● **EXTRAIT SOURCE**
Les produits de soin et d’hygiène pour animaux sont influencés par les mêmes tendances que la cosmétique, et il est tentant de les suivre, parfois en utilisant des ingrédients à la mode. Mais il convient de se poser la question des preuves d’efficacité chez l’animal, et de ne pas dupliquer des formules cosmétiques avec des ingrédients sans intérêt dans un produit de soin pour animaux. Certains fournisseurs de matières premières commencent à faire des tests spécifiques, par exemple sur épiderme canin reconstitué. National Veterinary Services+1
Tenir compte d’une double contrainte, animale et humaine
Par rapport à la cosmétique « humaine », les produits de soin et d’hygiène pour animaux présentent une autre particularité : le receveur du produit n’est pas de la même espèce que celui qui l’applique. Ainsi, même si pour l’animal c’est le règlement Reach qui donne la liste des substances autorisées pour la formulation, il reste pertinent de tenir compte des interdictions et restrictions du règlement cosmétique.
S’il n’y a pas d’obligation d’un rapport sur la sécurité du produit, une évaluation de la sécurité de la formule est néanmoins recommandée pour s’assurer de la sécurité du propriétaire de l’animal, d’autant plus si c’est un produit à usage professionnel (toiletteurs, éleveurs, etc.).
Pour l’animal, le manque de données toxicologiques des espèces cicles peut compliquer cette évaluation. Les spécificités cutanées et métaboliques des animaux doivent être prises en compte, et l’analyse de risque doit être faite même pour des ingrédients bien connus en cosmétique et considérés sûrs pour l’humain. Le risque d’ingestion (léchage) doit être pris en compte. Le chat métabolise différemment certaines substances, qui deviennent toxiques pour lui, comme certaines huiles essentielles ou le benzalkonium chloride. Quelques autres substances qui peuvent présenter un risque chez l’animal : certains extraits botaniques qui attirent les insectes (fraise, banane), les glycols, l’acide benzoïque, l’alcool benzylique, la théobromine, les acides organiques, le sodium lauryl sulfate. Les allergènes reconnus pour l’animal cible peuvent également être différents de la liste des allergènes à étiquetage obligatoire, et doivent être considérés au même titre que les allergènes « humains » pour le propriétaire pour éviter l’exposition de l’animal.

● **TRAVAIL À FAIRE**
Recopiez mot pour mot le passage de l’extrait sur les produits de soin pour animaux qui commence à « S’il n’y a pas » et se termine à « (toiletteurs, éleveurs, etc.). ». Appuyez-vous uniquement sur l’extrait pour répondre.

● **ENTRÉES EXTRAITES**

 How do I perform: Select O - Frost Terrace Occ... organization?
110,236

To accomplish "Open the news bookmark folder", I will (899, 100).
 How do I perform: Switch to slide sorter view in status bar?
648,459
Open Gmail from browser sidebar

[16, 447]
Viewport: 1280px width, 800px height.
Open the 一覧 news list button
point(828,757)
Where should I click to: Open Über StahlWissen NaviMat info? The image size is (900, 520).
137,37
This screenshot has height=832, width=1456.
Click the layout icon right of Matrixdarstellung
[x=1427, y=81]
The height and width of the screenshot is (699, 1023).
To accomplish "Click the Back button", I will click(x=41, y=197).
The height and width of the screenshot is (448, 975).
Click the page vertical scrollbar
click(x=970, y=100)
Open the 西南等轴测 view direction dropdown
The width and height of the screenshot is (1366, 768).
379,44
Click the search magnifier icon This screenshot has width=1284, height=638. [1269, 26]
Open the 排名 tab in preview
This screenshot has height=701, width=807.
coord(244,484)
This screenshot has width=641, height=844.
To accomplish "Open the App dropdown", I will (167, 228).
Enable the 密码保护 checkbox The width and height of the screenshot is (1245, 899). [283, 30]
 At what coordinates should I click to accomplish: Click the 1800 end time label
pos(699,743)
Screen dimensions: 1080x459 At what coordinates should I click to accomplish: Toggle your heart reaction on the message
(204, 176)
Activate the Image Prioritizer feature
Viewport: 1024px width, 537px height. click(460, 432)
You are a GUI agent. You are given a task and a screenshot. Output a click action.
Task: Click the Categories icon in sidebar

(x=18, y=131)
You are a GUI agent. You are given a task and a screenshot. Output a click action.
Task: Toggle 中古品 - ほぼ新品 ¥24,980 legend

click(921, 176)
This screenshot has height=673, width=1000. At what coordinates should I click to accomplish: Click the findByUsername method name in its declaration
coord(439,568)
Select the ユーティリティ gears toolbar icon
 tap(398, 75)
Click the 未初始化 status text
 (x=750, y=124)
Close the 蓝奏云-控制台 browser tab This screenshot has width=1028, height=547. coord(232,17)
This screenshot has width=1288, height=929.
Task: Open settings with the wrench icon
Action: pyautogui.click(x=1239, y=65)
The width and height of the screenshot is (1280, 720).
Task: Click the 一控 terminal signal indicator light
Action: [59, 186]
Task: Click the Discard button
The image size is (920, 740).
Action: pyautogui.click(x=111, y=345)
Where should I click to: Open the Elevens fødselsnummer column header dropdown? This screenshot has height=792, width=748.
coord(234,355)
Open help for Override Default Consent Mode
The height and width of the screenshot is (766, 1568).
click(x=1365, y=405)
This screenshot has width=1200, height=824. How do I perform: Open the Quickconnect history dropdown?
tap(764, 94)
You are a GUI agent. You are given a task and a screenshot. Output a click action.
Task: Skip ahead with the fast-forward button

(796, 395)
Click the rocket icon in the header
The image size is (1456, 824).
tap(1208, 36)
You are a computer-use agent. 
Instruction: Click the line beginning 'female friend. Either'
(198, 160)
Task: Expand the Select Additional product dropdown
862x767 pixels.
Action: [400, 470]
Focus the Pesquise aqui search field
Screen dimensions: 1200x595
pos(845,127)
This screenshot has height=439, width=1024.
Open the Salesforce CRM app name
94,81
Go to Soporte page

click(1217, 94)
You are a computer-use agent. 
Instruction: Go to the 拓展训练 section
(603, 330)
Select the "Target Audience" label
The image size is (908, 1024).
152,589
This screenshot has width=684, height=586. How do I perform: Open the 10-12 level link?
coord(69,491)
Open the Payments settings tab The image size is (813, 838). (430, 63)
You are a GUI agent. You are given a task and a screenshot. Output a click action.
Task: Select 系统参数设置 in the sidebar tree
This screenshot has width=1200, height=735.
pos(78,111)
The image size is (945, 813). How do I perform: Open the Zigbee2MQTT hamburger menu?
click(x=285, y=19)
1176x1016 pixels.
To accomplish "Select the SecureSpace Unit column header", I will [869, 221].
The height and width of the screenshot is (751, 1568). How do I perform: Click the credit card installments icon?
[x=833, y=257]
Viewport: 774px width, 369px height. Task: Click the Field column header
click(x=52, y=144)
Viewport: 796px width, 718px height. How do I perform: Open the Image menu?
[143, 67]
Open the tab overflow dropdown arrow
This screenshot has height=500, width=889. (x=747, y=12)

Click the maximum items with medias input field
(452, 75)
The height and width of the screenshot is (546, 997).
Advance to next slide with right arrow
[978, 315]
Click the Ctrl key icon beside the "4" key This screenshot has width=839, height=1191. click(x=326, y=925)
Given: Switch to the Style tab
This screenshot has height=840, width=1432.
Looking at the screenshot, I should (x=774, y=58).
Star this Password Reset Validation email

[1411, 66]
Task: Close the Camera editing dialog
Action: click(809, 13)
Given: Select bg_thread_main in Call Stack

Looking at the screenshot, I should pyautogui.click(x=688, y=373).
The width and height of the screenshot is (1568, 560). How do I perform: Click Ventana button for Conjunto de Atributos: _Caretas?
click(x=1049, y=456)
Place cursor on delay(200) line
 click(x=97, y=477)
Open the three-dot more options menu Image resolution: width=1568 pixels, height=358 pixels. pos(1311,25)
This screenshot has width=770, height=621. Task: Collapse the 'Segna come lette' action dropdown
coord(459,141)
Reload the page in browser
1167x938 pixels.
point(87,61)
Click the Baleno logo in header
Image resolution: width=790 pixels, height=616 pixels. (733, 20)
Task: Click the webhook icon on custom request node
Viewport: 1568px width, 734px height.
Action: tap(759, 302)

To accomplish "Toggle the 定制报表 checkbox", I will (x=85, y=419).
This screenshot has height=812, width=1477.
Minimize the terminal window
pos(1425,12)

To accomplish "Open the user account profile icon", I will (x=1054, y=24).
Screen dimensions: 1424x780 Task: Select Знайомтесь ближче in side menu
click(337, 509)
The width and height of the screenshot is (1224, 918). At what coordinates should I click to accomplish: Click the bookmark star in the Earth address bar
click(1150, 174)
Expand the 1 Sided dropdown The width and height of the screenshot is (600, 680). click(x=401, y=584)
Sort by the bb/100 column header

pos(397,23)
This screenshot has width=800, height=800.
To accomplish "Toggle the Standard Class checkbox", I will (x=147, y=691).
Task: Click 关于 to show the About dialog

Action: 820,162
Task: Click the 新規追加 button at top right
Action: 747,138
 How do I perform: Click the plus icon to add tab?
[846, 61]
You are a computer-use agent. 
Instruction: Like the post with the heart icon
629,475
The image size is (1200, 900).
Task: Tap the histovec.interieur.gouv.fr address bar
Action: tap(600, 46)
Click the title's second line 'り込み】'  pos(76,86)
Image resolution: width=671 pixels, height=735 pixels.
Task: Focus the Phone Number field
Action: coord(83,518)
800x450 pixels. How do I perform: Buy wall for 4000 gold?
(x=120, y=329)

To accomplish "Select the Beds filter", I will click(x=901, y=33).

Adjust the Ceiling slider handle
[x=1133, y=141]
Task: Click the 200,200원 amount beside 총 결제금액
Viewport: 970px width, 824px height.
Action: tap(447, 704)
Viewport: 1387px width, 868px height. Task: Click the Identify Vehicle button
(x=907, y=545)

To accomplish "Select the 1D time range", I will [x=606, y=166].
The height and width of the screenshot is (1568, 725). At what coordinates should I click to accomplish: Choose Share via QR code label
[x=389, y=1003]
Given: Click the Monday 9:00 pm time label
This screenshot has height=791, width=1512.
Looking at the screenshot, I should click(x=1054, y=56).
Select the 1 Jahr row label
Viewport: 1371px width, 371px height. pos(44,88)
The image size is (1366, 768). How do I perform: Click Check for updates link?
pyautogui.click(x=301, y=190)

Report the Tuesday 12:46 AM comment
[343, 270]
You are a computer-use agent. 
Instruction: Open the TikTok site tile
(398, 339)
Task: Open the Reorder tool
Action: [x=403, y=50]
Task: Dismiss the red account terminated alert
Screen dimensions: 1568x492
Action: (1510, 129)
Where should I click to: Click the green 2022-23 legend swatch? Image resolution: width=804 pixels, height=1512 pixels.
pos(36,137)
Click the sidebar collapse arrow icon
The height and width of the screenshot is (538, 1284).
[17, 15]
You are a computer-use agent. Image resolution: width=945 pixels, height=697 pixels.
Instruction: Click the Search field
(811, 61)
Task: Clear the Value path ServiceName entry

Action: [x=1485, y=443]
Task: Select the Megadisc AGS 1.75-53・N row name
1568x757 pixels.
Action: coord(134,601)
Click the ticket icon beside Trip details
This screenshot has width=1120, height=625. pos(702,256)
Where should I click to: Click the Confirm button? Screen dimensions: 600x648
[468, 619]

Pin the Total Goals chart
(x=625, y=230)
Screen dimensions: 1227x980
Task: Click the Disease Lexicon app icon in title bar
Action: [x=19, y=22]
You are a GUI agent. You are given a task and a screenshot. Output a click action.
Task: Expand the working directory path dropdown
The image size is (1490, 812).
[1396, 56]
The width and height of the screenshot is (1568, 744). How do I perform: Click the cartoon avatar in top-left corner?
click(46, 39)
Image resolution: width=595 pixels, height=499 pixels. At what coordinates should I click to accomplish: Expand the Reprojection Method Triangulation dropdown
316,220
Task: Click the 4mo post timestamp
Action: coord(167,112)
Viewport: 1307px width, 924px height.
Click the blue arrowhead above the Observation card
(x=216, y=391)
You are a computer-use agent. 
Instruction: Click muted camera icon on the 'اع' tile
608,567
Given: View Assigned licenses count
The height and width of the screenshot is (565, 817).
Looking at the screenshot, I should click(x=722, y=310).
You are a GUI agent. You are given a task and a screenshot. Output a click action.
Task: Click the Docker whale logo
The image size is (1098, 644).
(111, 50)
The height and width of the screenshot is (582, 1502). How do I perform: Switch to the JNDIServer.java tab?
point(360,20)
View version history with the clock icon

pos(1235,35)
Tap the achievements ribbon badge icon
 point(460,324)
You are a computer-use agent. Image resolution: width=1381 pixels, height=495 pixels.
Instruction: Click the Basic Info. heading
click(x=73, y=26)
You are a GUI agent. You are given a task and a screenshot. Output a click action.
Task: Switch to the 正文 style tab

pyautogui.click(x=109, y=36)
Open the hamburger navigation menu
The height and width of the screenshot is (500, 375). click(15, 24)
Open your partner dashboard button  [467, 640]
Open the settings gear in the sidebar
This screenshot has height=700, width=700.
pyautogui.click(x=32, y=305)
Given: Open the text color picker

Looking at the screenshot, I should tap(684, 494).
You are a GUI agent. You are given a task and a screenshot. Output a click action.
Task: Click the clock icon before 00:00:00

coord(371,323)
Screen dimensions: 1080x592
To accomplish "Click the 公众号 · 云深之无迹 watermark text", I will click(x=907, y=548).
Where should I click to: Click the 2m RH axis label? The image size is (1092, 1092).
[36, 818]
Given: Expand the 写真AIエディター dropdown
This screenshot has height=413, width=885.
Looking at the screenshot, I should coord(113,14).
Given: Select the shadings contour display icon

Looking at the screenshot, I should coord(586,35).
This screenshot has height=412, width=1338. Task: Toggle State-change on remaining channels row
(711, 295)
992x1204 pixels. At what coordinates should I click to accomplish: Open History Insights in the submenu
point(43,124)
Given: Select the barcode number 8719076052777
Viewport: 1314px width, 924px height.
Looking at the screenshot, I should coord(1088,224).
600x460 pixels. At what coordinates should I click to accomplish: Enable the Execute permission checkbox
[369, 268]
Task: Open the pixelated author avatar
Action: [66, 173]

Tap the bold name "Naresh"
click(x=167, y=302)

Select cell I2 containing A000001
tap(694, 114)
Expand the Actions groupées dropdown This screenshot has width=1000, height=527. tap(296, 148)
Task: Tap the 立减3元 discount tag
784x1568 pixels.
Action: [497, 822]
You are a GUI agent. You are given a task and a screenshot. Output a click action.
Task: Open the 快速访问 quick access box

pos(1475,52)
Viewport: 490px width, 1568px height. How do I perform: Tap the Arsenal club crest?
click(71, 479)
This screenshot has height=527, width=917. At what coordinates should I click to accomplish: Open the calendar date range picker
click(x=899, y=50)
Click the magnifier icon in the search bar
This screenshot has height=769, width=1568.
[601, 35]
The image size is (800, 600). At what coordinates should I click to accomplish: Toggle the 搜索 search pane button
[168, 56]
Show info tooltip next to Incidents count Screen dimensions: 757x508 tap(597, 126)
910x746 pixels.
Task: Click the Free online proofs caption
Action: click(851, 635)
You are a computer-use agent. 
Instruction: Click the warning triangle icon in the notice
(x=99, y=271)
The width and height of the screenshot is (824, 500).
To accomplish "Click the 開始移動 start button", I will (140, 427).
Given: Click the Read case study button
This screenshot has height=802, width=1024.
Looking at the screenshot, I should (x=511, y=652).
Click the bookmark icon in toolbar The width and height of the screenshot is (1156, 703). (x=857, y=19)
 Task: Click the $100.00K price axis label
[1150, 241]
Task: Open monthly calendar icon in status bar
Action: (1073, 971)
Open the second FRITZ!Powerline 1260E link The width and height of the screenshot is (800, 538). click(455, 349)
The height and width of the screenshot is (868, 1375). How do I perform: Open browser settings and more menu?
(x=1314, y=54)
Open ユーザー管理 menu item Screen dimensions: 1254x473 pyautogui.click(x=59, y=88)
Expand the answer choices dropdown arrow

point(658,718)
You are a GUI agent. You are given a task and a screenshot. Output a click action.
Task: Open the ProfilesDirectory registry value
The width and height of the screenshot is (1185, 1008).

● **RÉSULTAT OBTENU**
S’il n’y a pas d’obligation d’un rapport sur la sécurité du produit, une évaluation de la sécurité de la formule est néanmoins recommandée pour s’assurer de la sécurité du propriétaire de l’animal, d’autant plus si c’est un produit à usage professionnel (toiletteurs, éleveurs, etc.).